START Source
I hate to say but I disagree with this. Yes, I acknowledge that the Neo-Nazis, KKK, and other white supremacists are bad (as I would not support them), but violence is not okay under all circumstances, whether if it's done by the left or the right. Neither is rude behavior or fighting on the forums. Of course the Neo-Nazis and white nationalists are the bad guys, but if they're being highly offensive on any forum, just report their posts and move on. Fighting back will make you just as bad. I don't care if the respondents are frustrated. Flaming is not acceptable at all on public forums, and violence is not acceptable in civil society. Not only that, but some of the groups that got violent because of injustice or Trump's election, they are fighting against the law, against the market economic system, against constitutional values like the freedom of speech, and against social norms. They're not really fighting against injustice or fascists. Even if they were, violence is still not acceptable. I think they have been getting violent because of how desperate they have gotten, but by doing this, it will get others being violent as well, which will continue dividing us apart.

And gyro, I may have not got along with you, but you are right that just because some people of one group are being rude doesn't mean they can stop respecting the group as a whole. I made this mistake several times when it comes to describing liberals. Even so, it's never right to judge an entire group because of one person. It's only the person being rude, not the group as a whole. So when you got mad at someone being judgemental over one group because of one person, you are right. But then again, it's the internet that is full of mean people. If you met people in person, they wouldn't be as rude.


----------



## mitfy (Oct 18, 2017)

n trust me i totally get wanting and trying to defend your beliefs and call ppl out for bigotedness. i appreciate those who do it bc i for one am afraid of confrontation lmao. but yeah i think its our own personal responsibility to not let our emotions get the most of us when participating in these debates and trying to stay as civil as possible.
END Source
▶ **What you need to do**
Copy the forum thread above word for word, from start to finish.
START Recorded data
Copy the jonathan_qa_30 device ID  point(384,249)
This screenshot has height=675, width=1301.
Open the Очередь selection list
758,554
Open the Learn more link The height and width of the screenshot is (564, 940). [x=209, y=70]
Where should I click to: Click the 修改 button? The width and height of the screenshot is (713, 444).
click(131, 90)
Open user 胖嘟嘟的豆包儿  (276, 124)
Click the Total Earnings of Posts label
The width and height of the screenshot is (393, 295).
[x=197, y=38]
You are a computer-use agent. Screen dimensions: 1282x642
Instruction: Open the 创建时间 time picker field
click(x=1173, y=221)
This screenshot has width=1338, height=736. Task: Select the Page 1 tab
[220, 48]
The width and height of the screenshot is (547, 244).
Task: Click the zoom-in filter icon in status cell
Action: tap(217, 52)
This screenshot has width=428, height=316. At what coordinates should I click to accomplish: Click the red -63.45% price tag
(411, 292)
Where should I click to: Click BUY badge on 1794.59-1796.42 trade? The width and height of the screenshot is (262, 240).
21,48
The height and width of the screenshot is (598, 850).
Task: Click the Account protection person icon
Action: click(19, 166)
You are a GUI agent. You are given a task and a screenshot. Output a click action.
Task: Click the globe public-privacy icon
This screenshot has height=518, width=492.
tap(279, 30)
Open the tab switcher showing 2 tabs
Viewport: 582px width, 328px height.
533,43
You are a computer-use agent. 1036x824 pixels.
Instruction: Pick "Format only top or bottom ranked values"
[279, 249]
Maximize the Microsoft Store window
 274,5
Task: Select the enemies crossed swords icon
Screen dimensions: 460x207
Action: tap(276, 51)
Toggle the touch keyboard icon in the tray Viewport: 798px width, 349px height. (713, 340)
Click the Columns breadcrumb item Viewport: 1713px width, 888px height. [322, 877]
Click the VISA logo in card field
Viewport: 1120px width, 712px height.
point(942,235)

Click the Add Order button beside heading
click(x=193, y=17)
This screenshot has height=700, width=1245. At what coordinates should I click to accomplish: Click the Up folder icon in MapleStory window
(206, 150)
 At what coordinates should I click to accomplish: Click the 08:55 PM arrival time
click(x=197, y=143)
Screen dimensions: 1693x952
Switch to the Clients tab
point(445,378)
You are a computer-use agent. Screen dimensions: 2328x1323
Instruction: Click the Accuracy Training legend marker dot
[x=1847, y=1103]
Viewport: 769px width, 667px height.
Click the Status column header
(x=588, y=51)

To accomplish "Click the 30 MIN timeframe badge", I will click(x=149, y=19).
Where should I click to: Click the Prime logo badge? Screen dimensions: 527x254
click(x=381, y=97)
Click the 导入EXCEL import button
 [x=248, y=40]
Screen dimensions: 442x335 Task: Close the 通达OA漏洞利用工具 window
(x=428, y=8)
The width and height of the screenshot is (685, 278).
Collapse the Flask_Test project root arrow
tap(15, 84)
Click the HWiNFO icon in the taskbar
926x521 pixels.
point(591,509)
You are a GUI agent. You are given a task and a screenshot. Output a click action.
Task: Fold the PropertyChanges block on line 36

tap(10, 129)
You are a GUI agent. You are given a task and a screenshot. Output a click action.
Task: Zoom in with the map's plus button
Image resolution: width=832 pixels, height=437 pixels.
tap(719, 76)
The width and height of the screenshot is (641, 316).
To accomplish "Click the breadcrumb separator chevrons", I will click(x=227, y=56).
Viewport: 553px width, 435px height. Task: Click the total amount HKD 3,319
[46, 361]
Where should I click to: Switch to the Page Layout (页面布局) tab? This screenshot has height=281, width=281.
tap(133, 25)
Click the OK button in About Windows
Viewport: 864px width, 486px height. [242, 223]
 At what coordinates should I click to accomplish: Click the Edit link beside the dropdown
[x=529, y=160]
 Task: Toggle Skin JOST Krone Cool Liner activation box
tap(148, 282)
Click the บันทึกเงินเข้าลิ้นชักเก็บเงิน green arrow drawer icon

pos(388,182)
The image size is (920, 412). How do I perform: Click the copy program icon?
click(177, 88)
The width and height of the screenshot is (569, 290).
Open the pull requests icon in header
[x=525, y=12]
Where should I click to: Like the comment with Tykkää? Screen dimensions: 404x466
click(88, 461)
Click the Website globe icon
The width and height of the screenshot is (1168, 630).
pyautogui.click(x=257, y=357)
END Recorded data
▶ **Result for this task**
I hate to say but I disagree with this. Yes, I acknowledge that the Neo-Nazis, KKK, and other white supremacists are bad (as I would not support them), but violence is not okay under all circumstances, whether if it's done by the left or the right. Neither is rude behavior or fighting on the forums. Of course the Neo-Nazis and white nationalists are the bad guys, but if they're being highly offensive on any forum, just report their posts and move on. Fighting back will make you just as bad. I don't care if the respondents are frustrated. Flaming is not acceptable at all on public forums, and violence is not acceptable in civil society. Not only that, but some of the groups that got violent because of injustice or Trump's election, they are fighting against the law, against the market economic system, against constitutional values like the freedom of speech, and against social norms. They're not really fighting against injustice or fascists. Even if they were, violence is still not acceptable. I think they have been getting violent because of how desperate they have gotten, but by doing this, it will get others being violent as well, which will continue dividing us apart.

And gyro, I may have not got along with you, but you are right that just because some people of one group are being rude doesn't mean they can stop respecting the group as a whole. I made this mistake several times when it comes to describing liberals. Even so, it's never right to judge an entire group because of one person. It's only the person being rude, not the group as a whole. So when you got mad at someone being judgemental over one group because of one person, you are right. But then again, it's the internet that is full of mean people. If you met people in person, they wouldn't be as rude.


----------



## mitfy (Oct 18, 2017)

n trust me i totally get wanting and trying to defend your beliefs and call ppl out for bigotedness. i appreciate those who do it bc i for one am afraid of confrontation lmao. but yeah i think its our own personal responsibility to not let our emotions get the most of us when participating in these debates and trying to stay as civil as possible.